Roma, 21 apr. (TMNews) – Non bisogna rinviare alla prossima legislatura le riforme economiche strutturali che consentano di raggiungere prima possibile il pareggio di bilancio, condizione per aggredire il debito pubblico. E’ quanto ha scritto l’ex ministro Claudio Scajola in un intervento pubblicato ieri sul sito della Fondazione Cristoforo Colombo. Una sorta di ‘contropiano’ rispetto a quello firmato dal ministro dell’Economia, Giulio Tremonti, in cui l’esponente del Pdl rilancia, tra l’altro, l’abolizione delle Province e la necessità di fondi alla cultura.

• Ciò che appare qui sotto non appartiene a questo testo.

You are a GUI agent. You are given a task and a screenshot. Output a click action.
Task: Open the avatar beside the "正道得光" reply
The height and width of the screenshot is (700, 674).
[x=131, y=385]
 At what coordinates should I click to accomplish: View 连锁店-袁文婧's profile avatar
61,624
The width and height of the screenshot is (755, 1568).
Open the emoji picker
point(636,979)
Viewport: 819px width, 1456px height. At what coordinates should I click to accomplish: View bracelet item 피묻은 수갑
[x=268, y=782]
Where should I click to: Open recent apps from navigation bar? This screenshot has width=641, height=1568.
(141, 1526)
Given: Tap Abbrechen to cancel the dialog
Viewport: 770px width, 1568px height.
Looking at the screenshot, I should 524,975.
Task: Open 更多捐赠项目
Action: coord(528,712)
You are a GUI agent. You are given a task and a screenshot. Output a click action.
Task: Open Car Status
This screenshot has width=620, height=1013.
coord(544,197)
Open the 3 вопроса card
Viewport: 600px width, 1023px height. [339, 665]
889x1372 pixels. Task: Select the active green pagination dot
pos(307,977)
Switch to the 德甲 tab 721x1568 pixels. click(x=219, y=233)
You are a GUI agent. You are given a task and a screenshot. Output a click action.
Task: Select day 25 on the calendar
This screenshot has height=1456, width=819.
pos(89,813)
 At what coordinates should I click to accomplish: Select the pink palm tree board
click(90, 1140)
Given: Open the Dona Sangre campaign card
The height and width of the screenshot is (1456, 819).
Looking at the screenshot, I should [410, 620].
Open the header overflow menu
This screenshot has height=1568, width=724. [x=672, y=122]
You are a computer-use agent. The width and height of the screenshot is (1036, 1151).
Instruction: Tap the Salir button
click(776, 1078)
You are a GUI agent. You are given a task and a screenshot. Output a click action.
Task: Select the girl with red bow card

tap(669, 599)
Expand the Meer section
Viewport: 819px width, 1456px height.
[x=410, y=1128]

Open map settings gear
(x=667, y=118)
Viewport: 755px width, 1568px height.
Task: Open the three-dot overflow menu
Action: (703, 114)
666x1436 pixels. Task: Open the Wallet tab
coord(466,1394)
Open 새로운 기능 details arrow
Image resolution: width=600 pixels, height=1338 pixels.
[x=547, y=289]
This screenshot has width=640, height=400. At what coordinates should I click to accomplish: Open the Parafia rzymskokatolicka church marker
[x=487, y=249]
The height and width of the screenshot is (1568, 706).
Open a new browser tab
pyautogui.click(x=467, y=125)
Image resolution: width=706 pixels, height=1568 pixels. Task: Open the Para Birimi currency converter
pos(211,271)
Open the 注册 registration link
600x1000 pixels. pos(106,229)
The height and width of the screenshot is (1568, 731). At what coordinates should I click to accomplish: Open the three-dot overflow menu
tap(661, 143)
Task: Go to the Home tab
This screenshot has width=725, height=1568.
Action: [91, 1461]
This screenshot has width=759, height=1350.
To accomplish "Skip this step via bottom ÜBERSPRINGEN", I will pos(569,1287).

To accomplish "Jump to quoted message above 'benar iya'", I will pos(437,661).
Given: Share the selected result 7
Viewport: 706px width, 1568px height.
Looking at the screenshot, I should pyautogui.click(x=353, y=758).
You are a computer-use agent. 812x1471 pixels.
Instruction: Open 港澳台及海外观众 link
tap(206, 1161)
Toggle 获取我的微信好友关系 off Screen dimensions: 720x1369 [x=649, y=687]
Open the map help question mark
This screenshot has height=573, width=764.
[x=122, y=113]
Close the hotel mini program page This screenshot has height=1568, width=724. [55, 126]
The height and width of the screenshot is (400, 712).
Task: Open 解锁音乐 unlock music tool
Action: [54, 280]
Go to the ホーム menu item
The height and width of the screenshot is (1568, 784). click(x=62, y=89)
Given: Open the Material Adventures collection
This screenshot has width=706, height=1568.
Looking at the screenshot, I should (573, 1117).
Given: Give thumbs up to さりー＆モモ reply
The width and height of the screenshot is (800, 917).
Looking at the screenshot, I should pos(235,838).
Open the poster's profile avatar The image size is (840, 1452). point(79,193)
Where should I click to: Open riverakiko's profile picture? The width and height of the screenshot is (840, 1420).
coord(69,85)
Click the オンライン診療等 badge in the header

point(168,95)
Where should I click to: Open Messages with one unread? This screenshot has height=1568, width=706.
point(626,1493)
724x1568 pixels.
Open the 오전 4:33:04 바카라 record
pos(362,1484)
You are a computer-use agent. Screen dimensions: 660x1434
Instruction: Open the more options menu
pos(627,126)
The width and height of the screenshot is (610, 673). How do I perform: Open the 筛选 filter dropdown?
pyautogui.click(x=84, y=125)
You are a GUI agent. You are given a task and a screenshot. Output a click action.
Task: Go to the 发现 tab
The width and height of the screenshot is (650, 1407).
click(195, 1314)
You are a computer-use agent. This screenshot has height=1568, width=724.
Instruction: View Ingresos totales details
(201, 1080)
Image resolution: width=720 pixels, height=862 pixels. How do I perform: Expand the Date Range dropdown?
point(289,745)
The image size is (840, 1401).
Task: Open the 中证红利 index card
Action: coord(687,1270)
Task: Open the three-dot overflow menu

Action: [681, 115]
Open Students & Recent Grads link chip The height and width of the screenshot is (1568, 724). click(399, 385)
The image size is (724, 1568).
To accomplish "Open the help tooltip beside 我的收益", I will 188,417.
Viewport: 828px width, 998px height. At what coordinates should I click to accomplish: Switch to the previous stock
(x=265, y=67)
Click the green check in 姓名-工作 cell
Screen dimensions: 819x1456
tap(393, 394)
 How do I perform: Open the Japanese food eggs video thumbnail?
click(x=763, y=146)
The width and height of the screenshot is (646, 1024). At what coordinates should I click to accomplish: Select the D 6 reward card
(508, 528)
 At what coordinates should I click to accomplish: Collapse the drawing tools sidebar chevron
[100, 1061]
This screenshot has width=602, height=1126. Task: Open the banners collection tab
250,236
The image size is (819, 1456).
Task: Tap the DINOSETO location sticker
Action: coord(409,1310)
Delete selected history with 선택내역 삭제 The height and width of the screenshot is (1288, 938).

“Il governo – è la premessa – ha approvato la settimana scorsa il Documento di economia e finanza (Def) e la bozza del Piano nazionale di riforma (Pnr) che guideranno la politica economica nei prossimi anni nel quadro del nuovo coordinamento europeo. In sintesi, i due documenti indicano una crescita del Pil dell’1,1 quest’anno, dell’1,3 nel 2012, dell’1,5 del 2013 e il pareggio del bilancio dello Stato nel 2014, con una manovra da 35-40 miliardi concentrata nel 2013-2014, mentre quest’anno e il prossimo sui conti pubblici ci sarà ‘solo manutenzione'”.

Secondo Scajola “l’obbiettivo del pareggio di bilancio è sicuramente importante, un traguardo storico, anche perché è la premessa per aggredire il macigno del debito pubblico, che continua a deprimere la nostra economia e che nel 2012 crescerà al 120% del Pil”. “Bisognerebbe però riflettere – ha sottolineato l’ex ministro – sulla apparente rinuncia a procedere quest’anno e il prossimo sulla strada delle riforme economiche strutturali, per rimandare alla prossima legislatura tutto l’aggiustamento dei

conti necessario a raggiungere il pareggio. Sarebbe auspicabile maggiore determinazione, anche perché solo l’aggiustamento dei conti pubblici può liberare risorse per lo sviluppo e per la crescita del Pil che resta ancora debole e per la riduzione delle tasse. Tanto più che i venti di crisi finanziaria hanno ripreso a spirare sia in Europa sia negli Stati Uniti e solo un forte e costante impegno di risanamento può tenerci al riparo da nuove bufere”.